Entendo, por outro lado, que os adolescentes normais e saudáveis são maus alunos: são poços de energia e vitalidade, desatentos e porcos, curiosos e tagarelas, prontos a rir e a distraírem-se por dá cá aquela palha. Não que todos os bons alunos sejam anormais, mas, em muitos casos, são meninos infelizes, com poucos amigos e pouca vitalidade física, que nunca dariam bons jogadores de bola.
A escola só deveria ter o direito de testar, se fosse capaz de os testar em múltiplos aspectos, tirando sempre partido de todos, reinventando-se para os melhorar naquilo em que eles podem ser melhores, em vez de os humilhar numa comparação perpétua com os outros.
Em vez disso, os professores planificam segundo objectivos. Vou fazer uma confissão: determinar objectivos é o que conheço de mais anti-pedagógico.
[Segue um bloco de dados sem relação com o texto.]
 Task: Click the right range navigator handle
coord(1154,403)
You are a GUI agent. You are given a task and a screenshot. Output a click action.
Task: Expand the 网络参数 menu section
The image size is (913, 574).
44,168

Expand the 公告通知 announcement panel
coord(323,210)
Significa não me abrir à turma nem aos meninos, não ir ao encontro das suas capacidades, da sua imaginação, das suas carências, dos seus prazeres. Significa enfiá-los num corredor onde só conta o que eu exijo que conte, em direcção ao que eu estabeleci que deveriam saber, e testarei para ver se realmente sabem.
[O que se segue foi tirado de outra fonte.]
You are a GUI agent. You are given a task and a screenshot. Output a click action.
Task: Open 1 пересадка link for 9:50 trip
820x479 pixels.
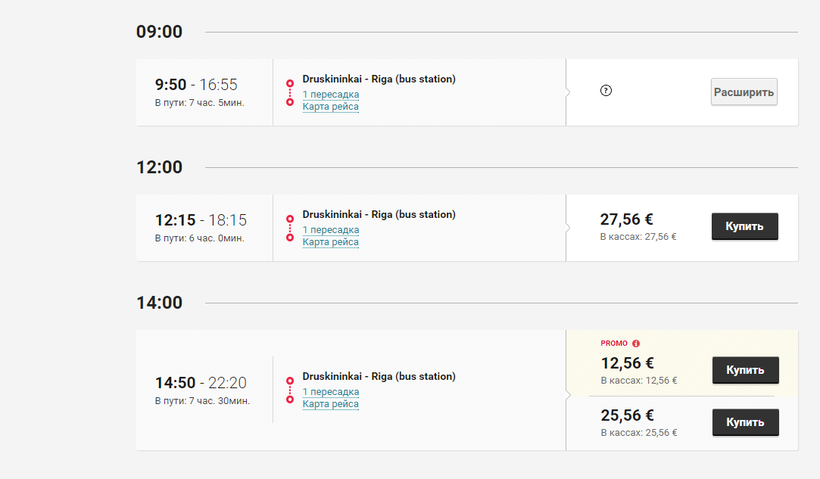point(330,94)
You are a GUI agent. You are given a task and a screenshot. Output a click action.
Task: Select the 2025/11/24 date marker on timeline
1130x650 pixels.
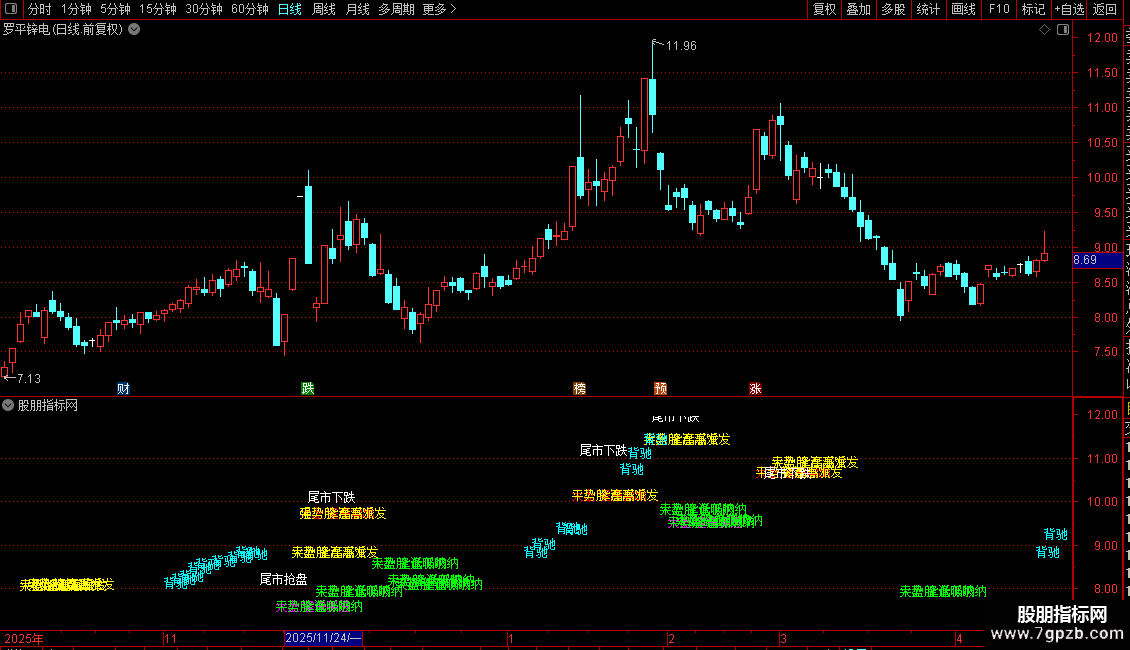coord(323,638)
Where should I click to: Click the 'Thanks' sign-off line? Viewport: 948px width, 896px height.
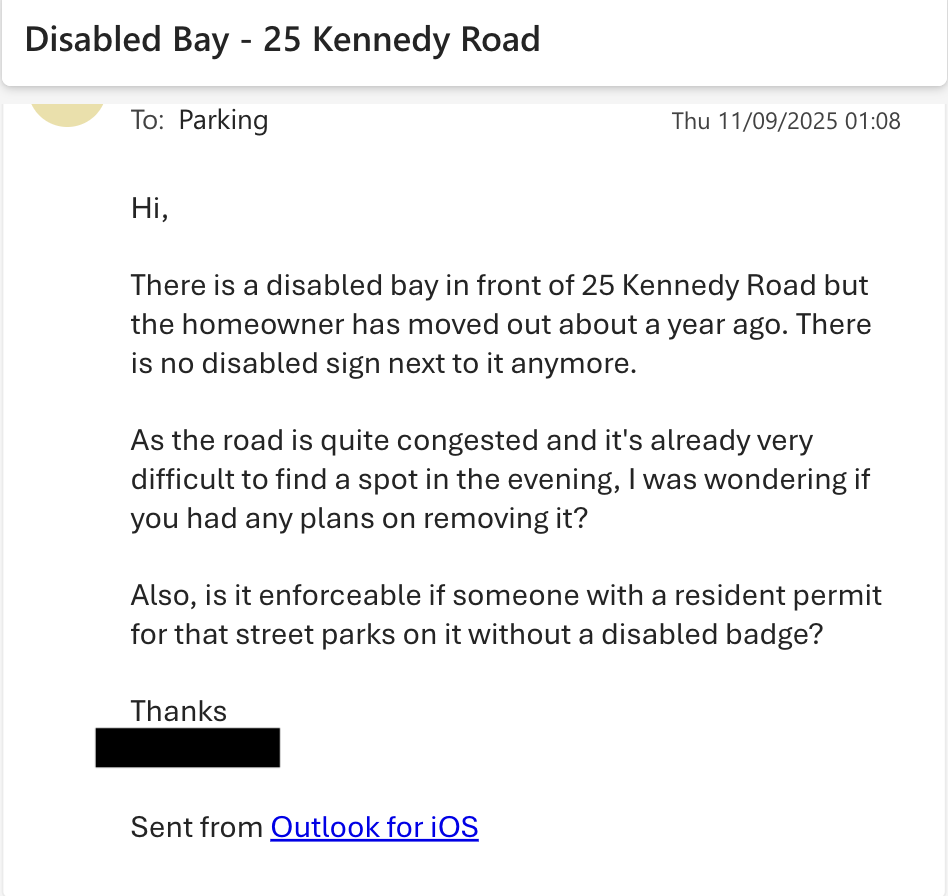pyautogui.click(x=179, y=711)
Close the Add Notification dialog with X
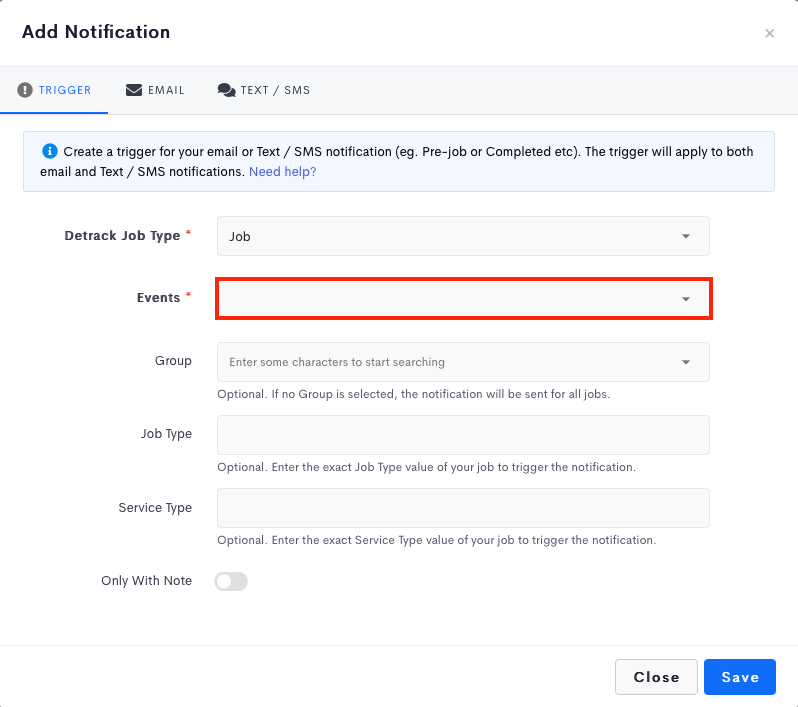The height and width of the screenshot is (707, 798). point(769,34)
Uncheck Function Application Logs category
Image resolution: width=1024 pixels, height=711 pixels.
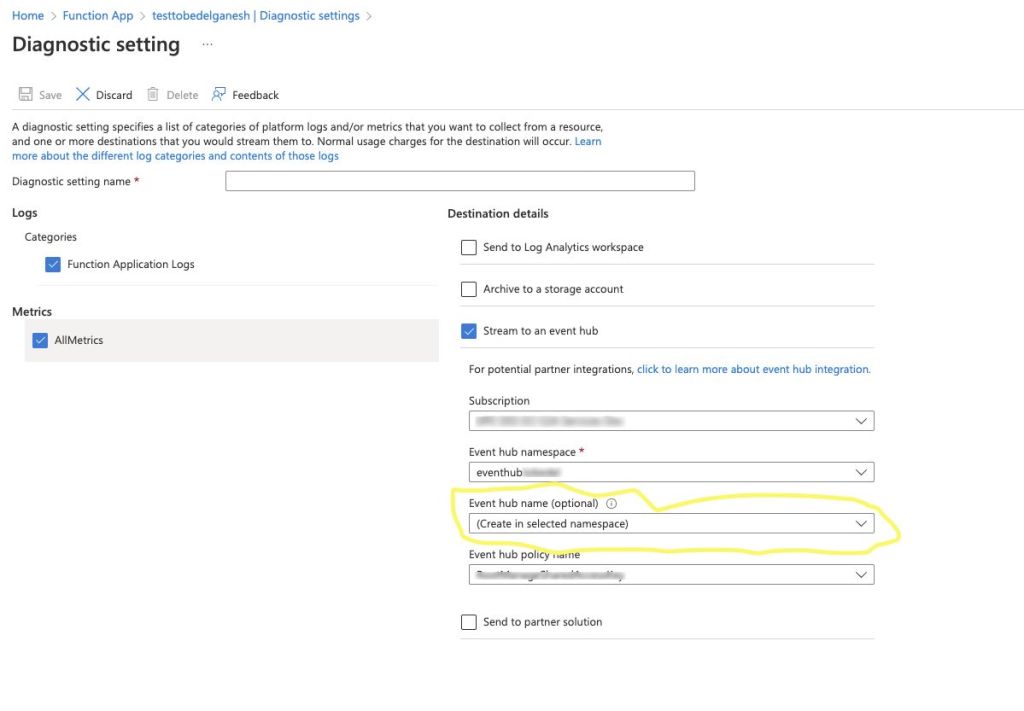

Estão enganados. Não ando a pregar novos métodos. Métodos «facilitistas». Não penso que que os alunos devam ser largados ao sabor da motivação. A escola deve assumir-se como um lugar de promoção de regras e de sacrifício. Os alunos devem estudar, devem ouvir. Devem registar, devem aperfeiçoar e aperfeiçoar-se: mas não pode ser um lugar do sacrifício acéfalo, que não procura tocar em cada um, que se reduza uniformemente a um saber único.
O meu filho chega a casa com imenso que estudar. Passa horas no sótão. Não tem tardes para ele. Anda fatigado e cheio de sono. Traz, na caderneta, queixas registadas pelos professores.
Como professor e como director de turma, que sou, exasperam-me os pais que se demitem e não compreendem que o problema não é, muitas vezes, do professor, mas dos meninos.
Como pai que se não demite, exasperam-me os professores que testam, testam, testam, fazem trabalhar, trabalhar, trabalhar, incapazes de fazer evoluir e de acreditar que se pode evoluir...
O meu filho vem com negativa a EVT. O professor lamenta-se de que ele não adquiriu motricidade fina: estava à espera de que a tivesse adquirido para não ter de lha treinar, de a educar?
O meu filho vem com negativa a português.
A insensibilidade, dizia a minha amiga Maria, é a burrice dos sentidos.
Nesta história, o burro não é, certamente, o meu filho.